Before coming to Iowa State, Hegde was a postdoctoral associate in the Theory of Computation group at MIT. He received his Ph.D. at Rice University and his Bachelor of Technology in Electrical Engineering from the Indian Institute of Technology.
“I think it is a truly exciting time to be a member of the broader community of data science, especially here at Iowa State,” Hegde said.
Neil Gong, assistant professor with the ECpE department at Iowa State, also has received the NSF CAREER award for his project titled, “Graph-Based Security Analytics: New Algorithms, Robustness under Adversarial Settings, and Robustness Enhancements.” This research intends to develop security analytics using graphs to better protect systems from malicious websites or social networks.
Graph-based security analytics create visual datasets where researchers can see account patterns and pinpoint where problems arise. In the case of Facebook, each user can be seen as a node, or a point on a graph. These nodes connect to other nodes in their friend networks, creating tree-like visuals on a graph. If a malicious account is created, it’s seen as a lone point on the graph because there aren’t any friend connections leading to it. This can make it easier for researchers like Gong to identify harmful accounts.
“Even in the case of machine security, the data still will look different if harmful software appears in the system,” Gong said. “Uncompromised machines will all connect in the graph dataset, but if there is a machine that has a malicious network, it will be separate from the others.”
After developing algorithms that identify malicious nodes, Gong’s team will test different goals and capabilities to evade detection. Then they will develop methods to recognize attacks and create attacker-resistant link prediction algorithms with other techniques that add noise to graphs in ways that confuse attackers.
In the past, general-purpose graph algorithms and graph-based machine learning methods have had success when applied to security problems.

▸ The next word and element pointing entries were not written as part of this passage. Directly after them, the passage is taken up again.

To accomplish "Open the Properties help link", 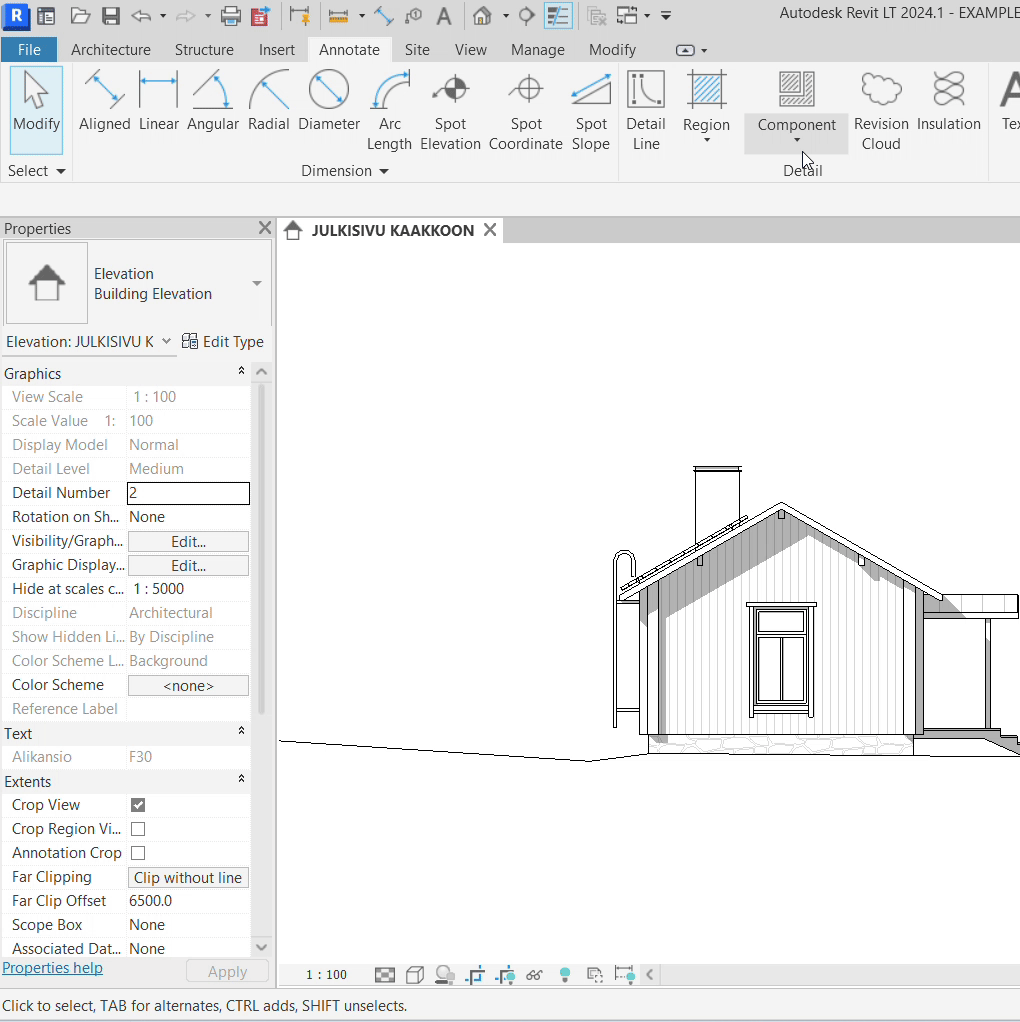I will pos(52,968).
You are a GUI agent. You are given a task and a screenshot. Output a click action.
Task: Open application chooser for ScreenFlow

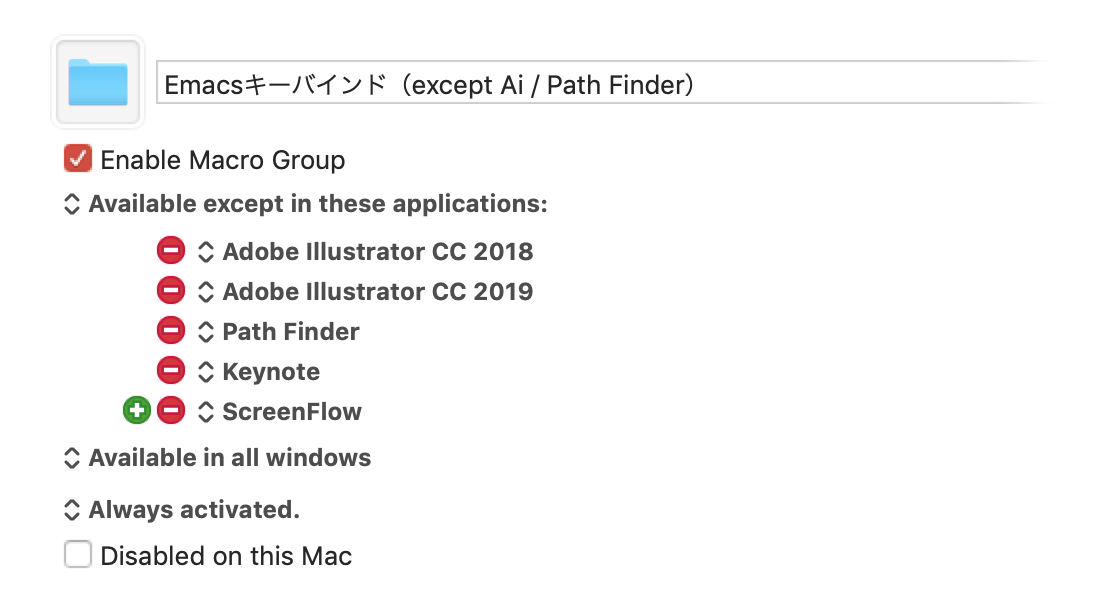click(x=280, y=412)
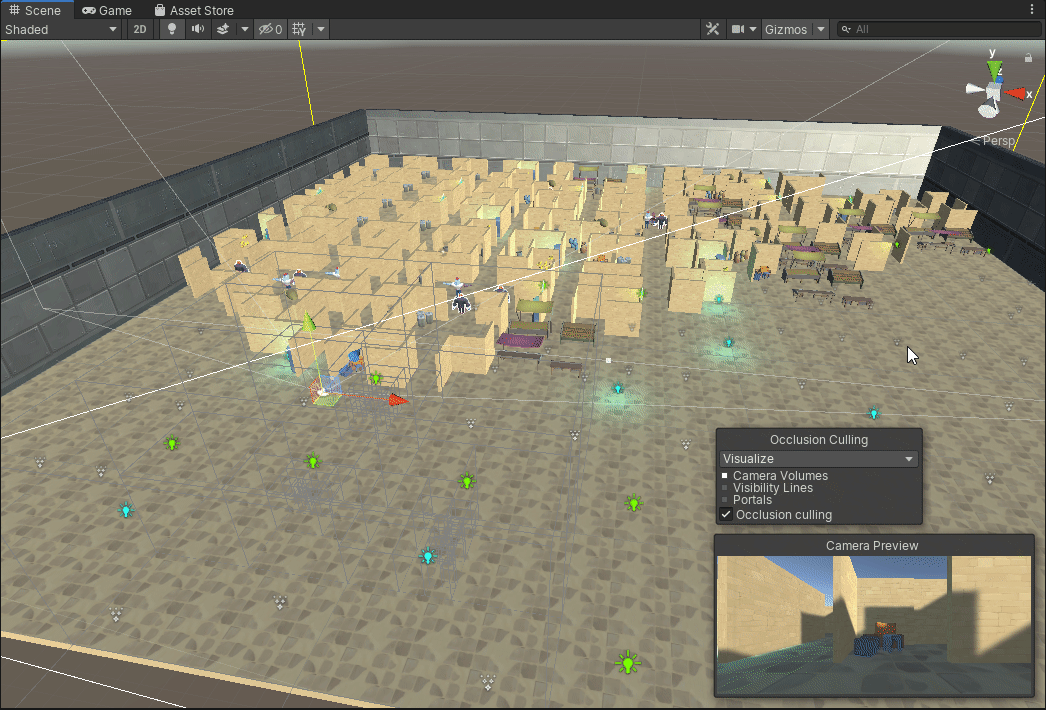Open the Shaded draw mode dropdown
Screen dimensions: 1046x710
[x=60, y=29]
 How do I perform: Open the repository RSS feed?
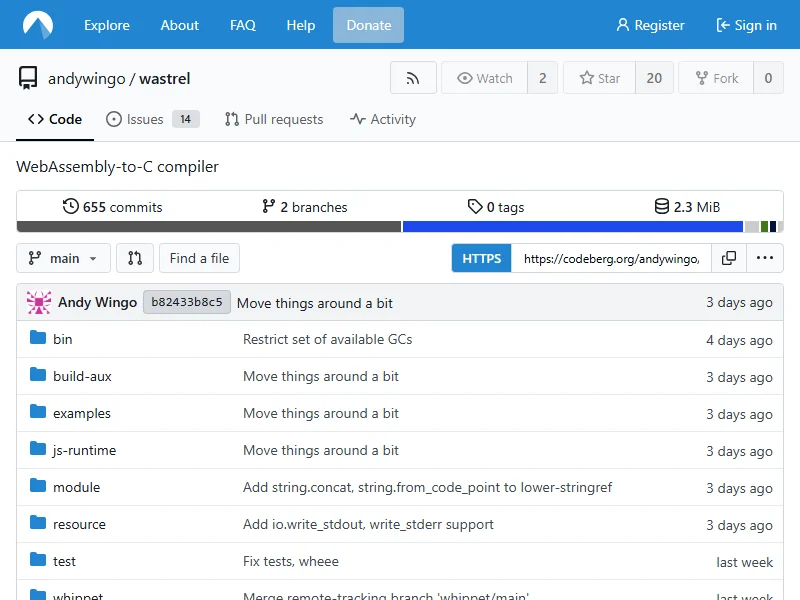[413, 78]
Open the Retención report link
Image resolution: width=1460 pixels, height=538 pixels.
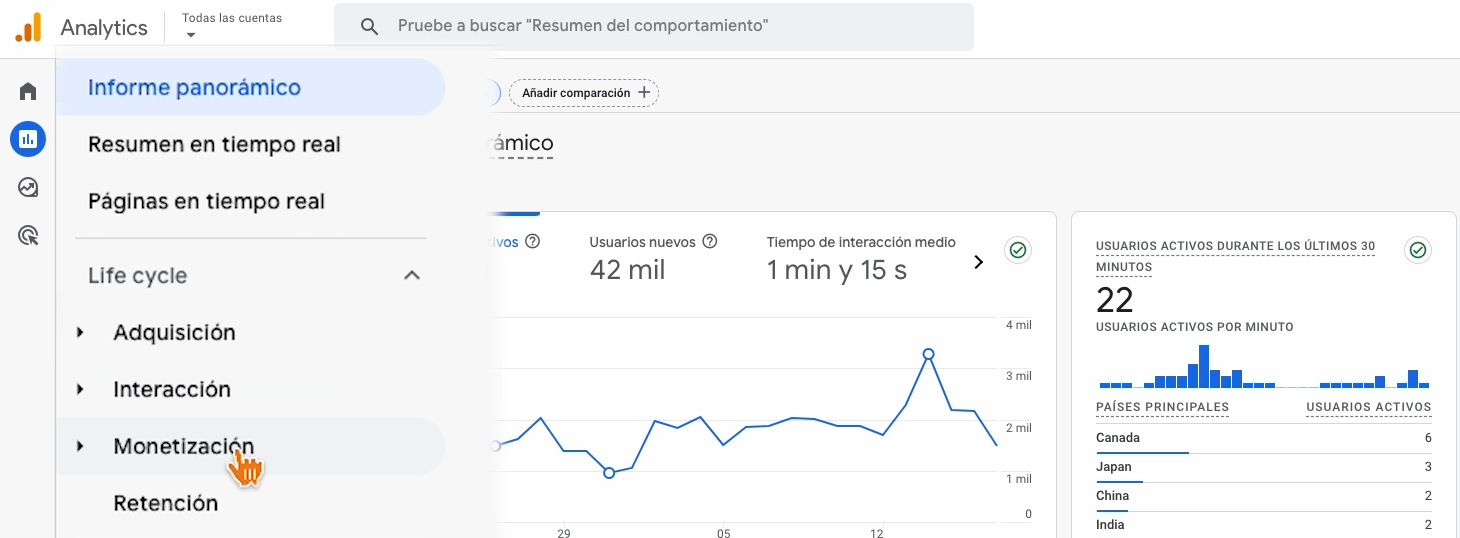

However, because these are generic methods, there are faults in the analytics. Gong and his research team will develop robust algorithms to enhance the graph-based security analytics so the algorithms are more effective for cybersecurity issues.
“There are unique challenges when it comes to cybersecurity,” Gong said. “There is often a determined hacker who can adjust their attacks to our defenses. This means we need more advanced algorithms to prepare for these adversaries.”
The five-year award will fund Gong’s group to pursue the interdisciplinary research through 2023. Gong said the award will also help fund his graduate student assisting in the research.
The results of Gong’s research also will be integrated into an existing course on data-driven security and a new graduate seminar course on collective classification. A K-12 summer program and cybersecurity competition organized around detecting malicious activity in networks will also benefit from this research.
“I am proud to have won this award,” Gong said. “I thank the department and university for supplying our team with enough resources to support the beginnings of our research.”